Em alguns casos, também podem ocorrer distensão abdominal intensa, cólicas, ruídos intestinais, urgência para evacuar, sudorese e mal-estar após o consumo de leite e derivados.
Nem sempre é preciso eliminar os laticínios
O professor de Nutrição da Afya Centro Universitário Itaperuna, Diego Righi, destaca que a intolerância à lactose costuma ser dose-dependente. Isso significa que muitas pessoas conseguem consumir pequenas quantidades de leite e derivados sem apresentar sintomas importantes.
Segundo ele, a recomendação atual é individualizar a alimentação, reduzindo a ingestão de lactose conforme a tolerância de cada pessoa e evitando restrições desnecessárias.
A estratégia também busca preservar nutrientes importantes presentes nos laticínios, como cálcio, proteínas, vitamina D e vitamina B12.
Intolerância à lactose é diferente de alergia ao leite
Os especialistas reforçam que intolerância à lactose e alergia à proteína do leite são condições diferentes.
A intolerância está relacionada à dificuldade de digerir o açúcar do leite e provoca principalmente sintomas gastrointestinais. Ela não envolve o sistema imunológico e, normalmente, não causa reações graves.
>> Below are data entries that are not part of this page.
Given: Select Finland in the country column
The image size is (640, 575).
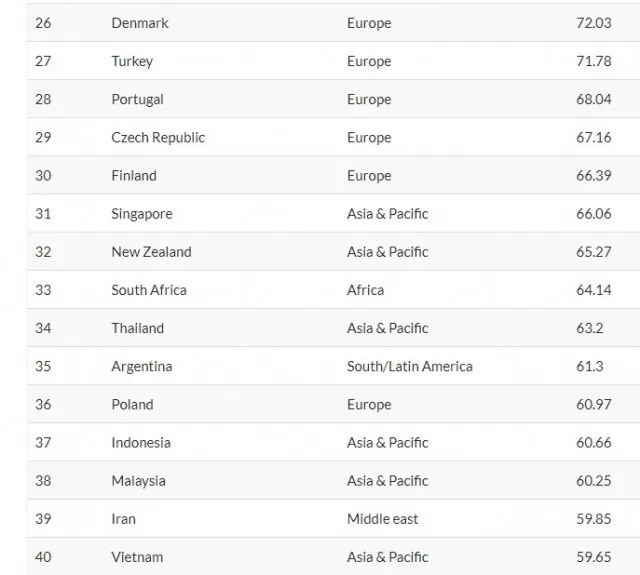Looking at the screenshot, I should (134, 175).
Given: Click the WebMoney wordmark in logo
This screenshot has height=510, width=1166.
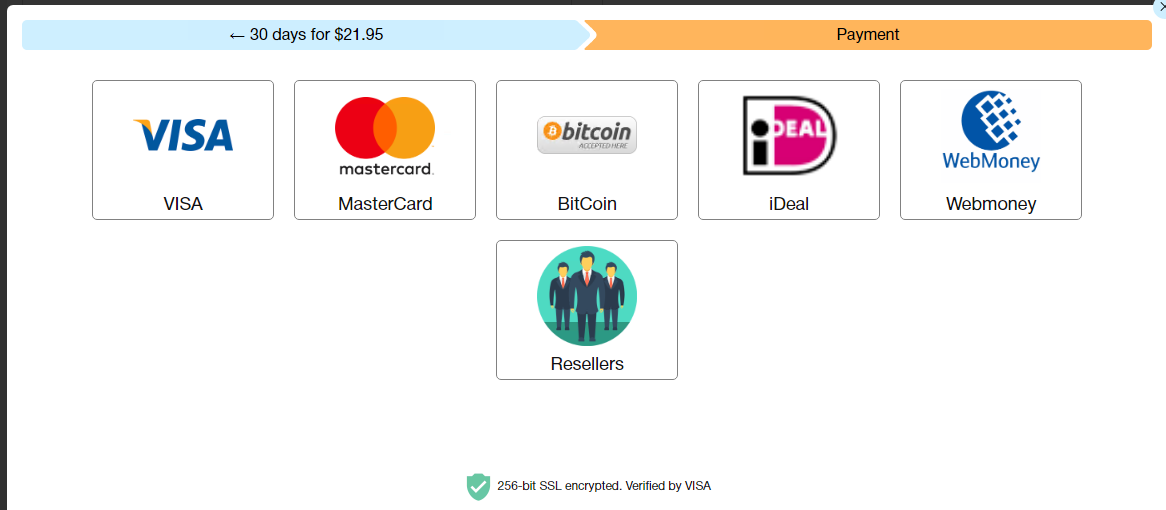Looking at the screenshot, I should coord(991,160).
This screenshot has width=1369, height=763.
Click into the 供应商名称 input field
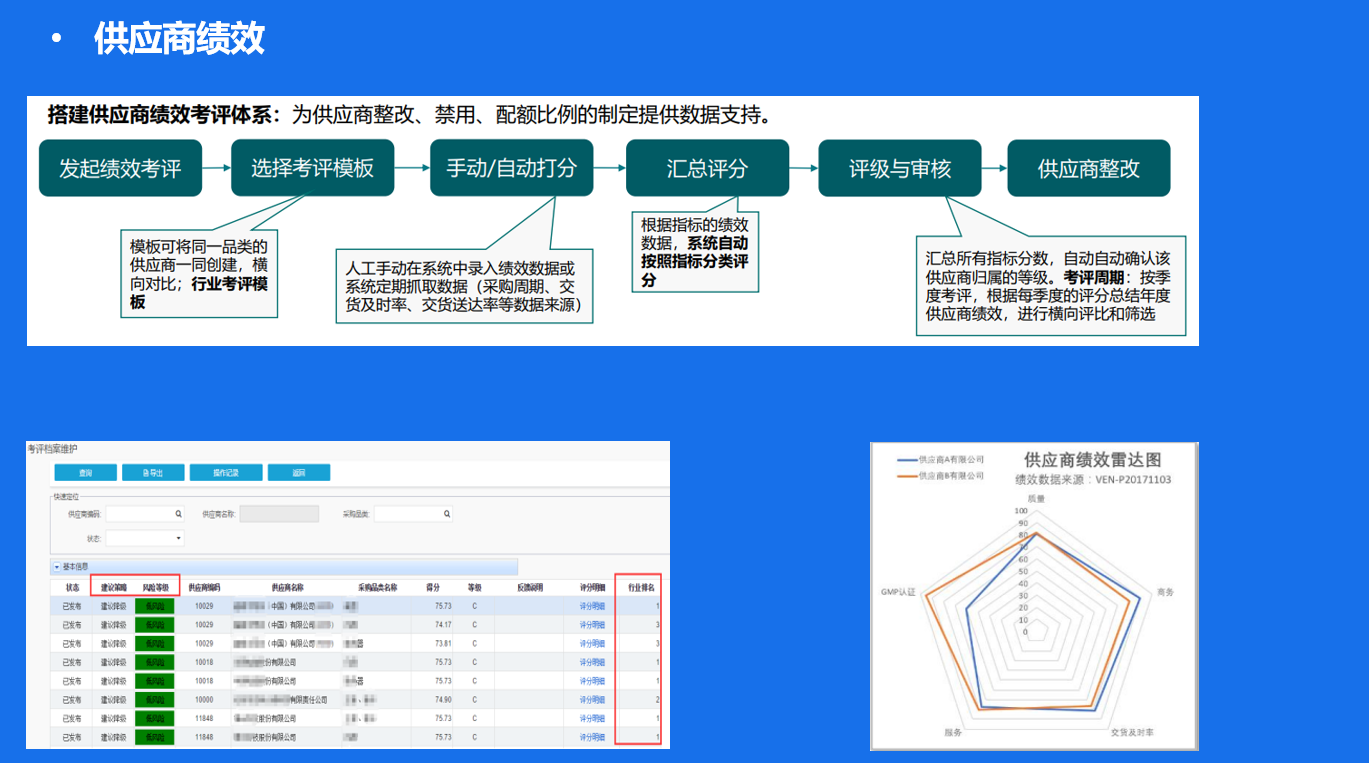tap(279, 514)
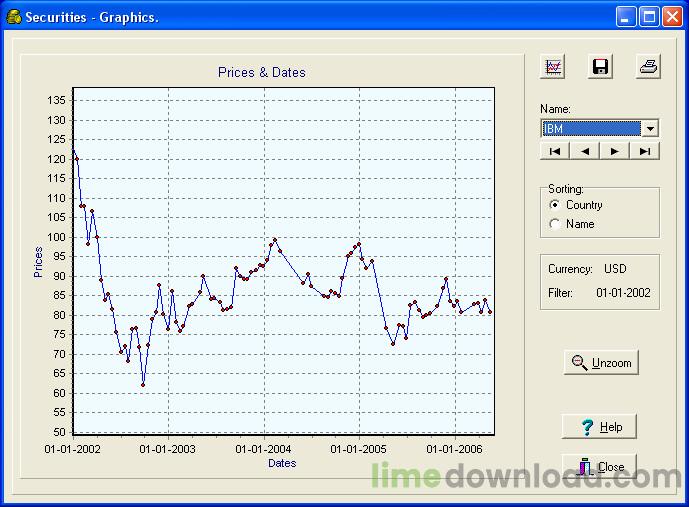This screenshot has width=689, height=507.
Task: Click the lowest data point near price 62
Action: [x=143, y=385]
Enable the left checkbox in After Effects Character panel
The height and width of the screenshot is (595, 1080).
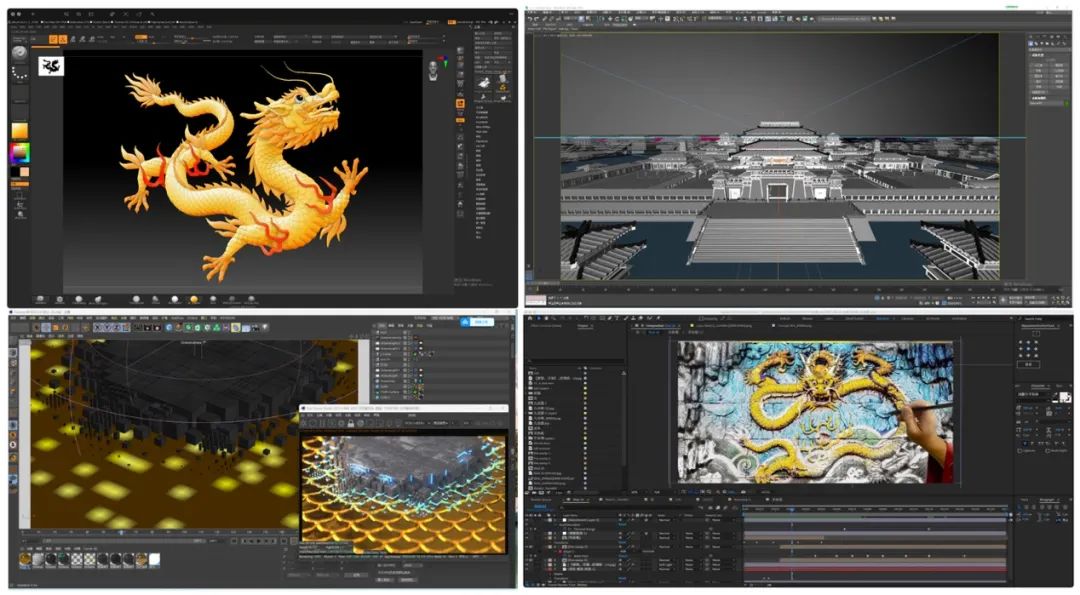tap(1020, 450)
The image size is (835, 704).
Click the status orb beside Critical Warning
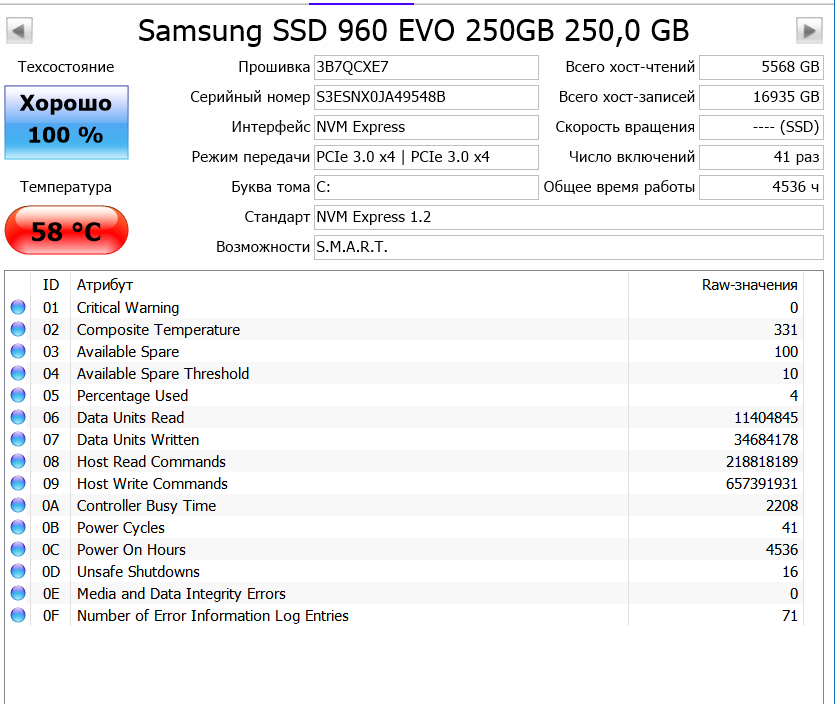click(18, 308)
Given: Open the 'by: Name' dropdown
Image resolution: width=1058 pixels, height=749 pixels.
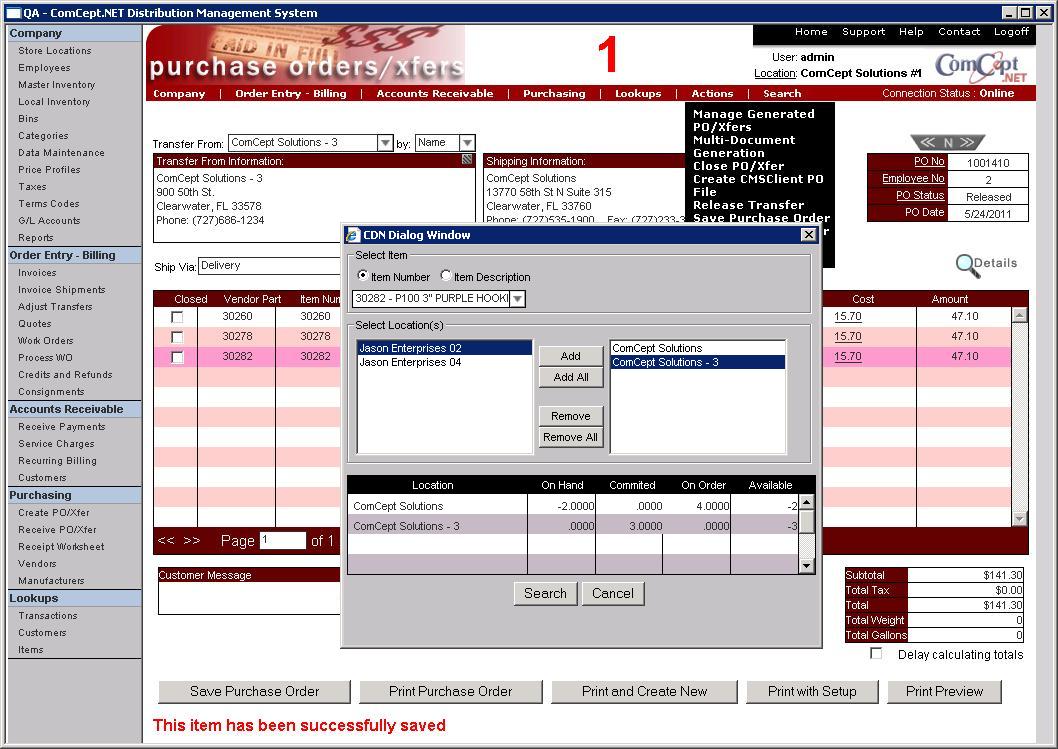Looking at the screenshot, I should 467,143.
Já a alergia ao leite é uma resposta imunológica às proteínas lácteas, como a caseína e as proteínas do soro. Mesmo pequenas quantidades podem desencadear sintomas como:
- coceira;
- urticária;
- inchaço;
- vômitos;
- chiado no peito;
- falta de ar;
- sangue nas fezes;
- anafilaxia, nos casos mais graves.
Mais comum na infância, a alergia exige a exclusão total do leite e de seus derivados, incluindo produtos sem lactose.
"A intolerância é uma reação ao açúcar do leite, enquanto a alergia envolve uma resposta do sistema imunológico às proteínas lácteas. Por isso, o diagnóstico correto é fundamental para definir o tratamento adequado", destaca Diego Righi.
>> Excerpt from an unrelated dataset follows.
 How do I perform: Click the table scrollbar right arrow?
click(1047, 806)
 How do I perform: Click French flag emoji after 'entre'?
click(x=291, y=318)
Bebidas vegetais exigem atenção na escolha
O nutricionista explica que produtos sem lactose não são indicados para pessoas com alergia ao leite, pois continuam contendo as proteínas responsáveis pelas reações alérgicas.
Como alternativa, algumas bebidas vegetais podem ser utilizadas. No entanto, ele alerta que versões à base de arroz possuem baixo teor de proteína e maior quantidade de carboidratos, enquanto as bebidas de coco também oferecem pouca proteína e podem apresentar maior teor de gordura saturada.
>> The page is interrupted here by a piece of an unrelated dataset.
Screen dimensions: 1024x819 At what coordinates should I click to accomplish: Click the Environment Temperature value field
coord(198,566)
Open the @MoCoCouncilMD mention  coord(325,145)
Além disso, recomenda evitar produtos adoçados ou saborizados e observar os rótulos, priorizando bebidas:
- sem adição de açúcar;
- enriquecidas com cálcio, vitamina D e vitamina B12;
- com aproximadamente 240 a 300 mg de cálcio por copo;
- que forneçam entre 6 e 8 gramas de proteína por porção quando utilizadas como substitutas do leite.